■ **AIM OF THE EXERCISE**
Copy the records below word for word, starting with the line that contains "Given: Click the Plein écran button" and going on through the line that contains "Looking at the screenshot, I should [x=215, y=27].", with both of those lines included.

■ **RECORD LIST**

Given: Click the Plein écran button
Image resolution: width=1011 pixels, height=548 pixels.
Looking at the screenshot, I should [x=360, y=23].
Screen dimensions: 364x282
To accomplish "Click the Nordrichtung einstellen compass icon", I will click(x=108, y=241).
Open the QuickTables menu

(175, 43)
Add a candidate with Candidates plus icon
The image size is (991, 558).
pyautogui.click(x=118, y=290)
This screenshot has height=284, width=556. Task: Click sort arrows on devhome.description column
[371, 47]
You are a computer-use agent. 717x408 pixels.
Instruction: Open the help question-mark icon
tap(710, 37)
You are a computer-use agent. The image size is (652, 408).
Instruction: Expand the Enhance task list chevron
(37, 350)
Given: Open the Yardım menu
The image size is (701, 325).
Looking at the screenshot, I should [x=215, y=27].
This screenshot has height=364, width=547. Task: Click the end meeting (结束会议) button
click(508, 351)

==

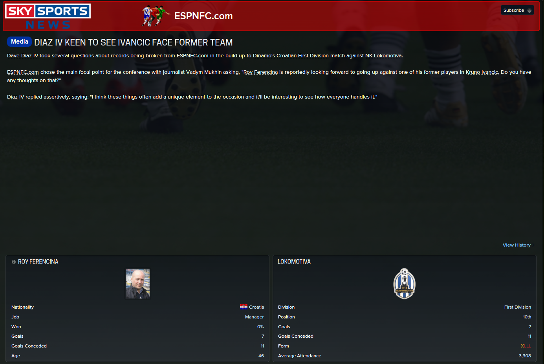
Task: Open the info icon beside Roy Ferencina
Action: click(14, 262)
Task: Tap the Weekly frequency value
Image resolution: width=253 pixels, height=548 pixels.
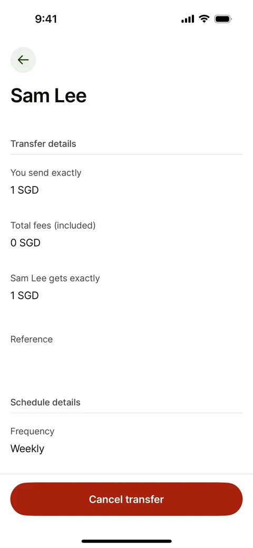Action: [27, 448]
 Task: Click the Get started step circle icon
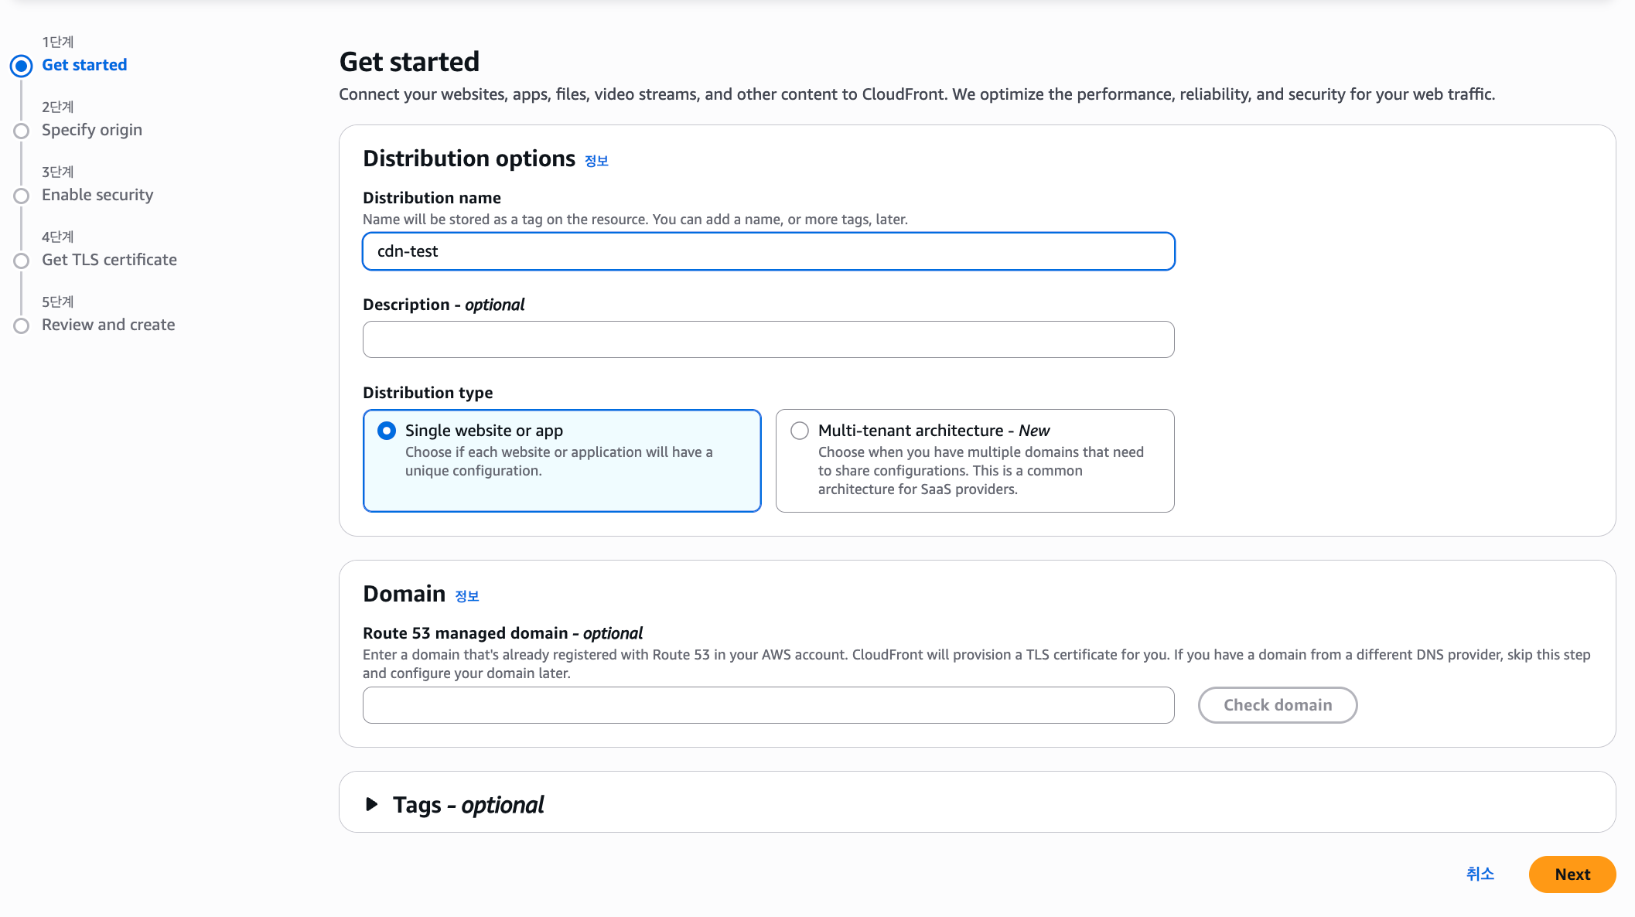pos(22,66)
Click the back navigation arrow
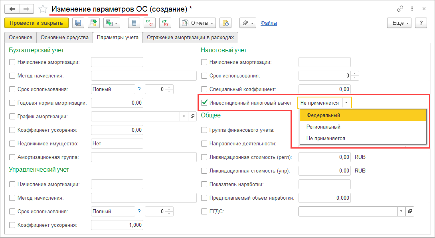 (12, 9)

...

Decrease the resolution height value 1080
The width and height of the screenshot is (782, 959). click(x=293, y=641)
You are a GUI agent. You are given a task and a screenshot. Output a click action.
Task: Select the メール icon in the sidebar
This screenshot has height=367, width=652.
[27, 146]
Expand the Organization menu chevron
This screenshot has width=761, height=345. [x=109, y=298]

■ **TASK RESULT**
Given: Click the Plein écran button
Image resolution: width=1011 pixels, height=548 pixels.
Looking at the screenshot, I should [x=360, y=23].
Screen dimensions: 364x282
To accomplish "Click the Nordrichtung einstellen compass icon", I will click(x=108, y=241).
Open the QuickTables menu

(175, 43)
Add a candidate with Candidates plus icon
The image size is (991, 558).
pyautogui.click(x=118, y=290)
This screenshot has height=284, width=556. Task: Click sort arrows on devhome.description column
[371, 47]
You are a computer-use agent. 717x408 pixels.
Instruction: Open the help question-mark icon
tap(710, 37)
You are a computer-use agent. The image size is (652, 408).
Instruction: Expand the Enhance task list chevron
(37, 350)
Given: Open the Yardım menu
The image size is (701, 325).
Looking at the screenshot, I should [x=215, y=27].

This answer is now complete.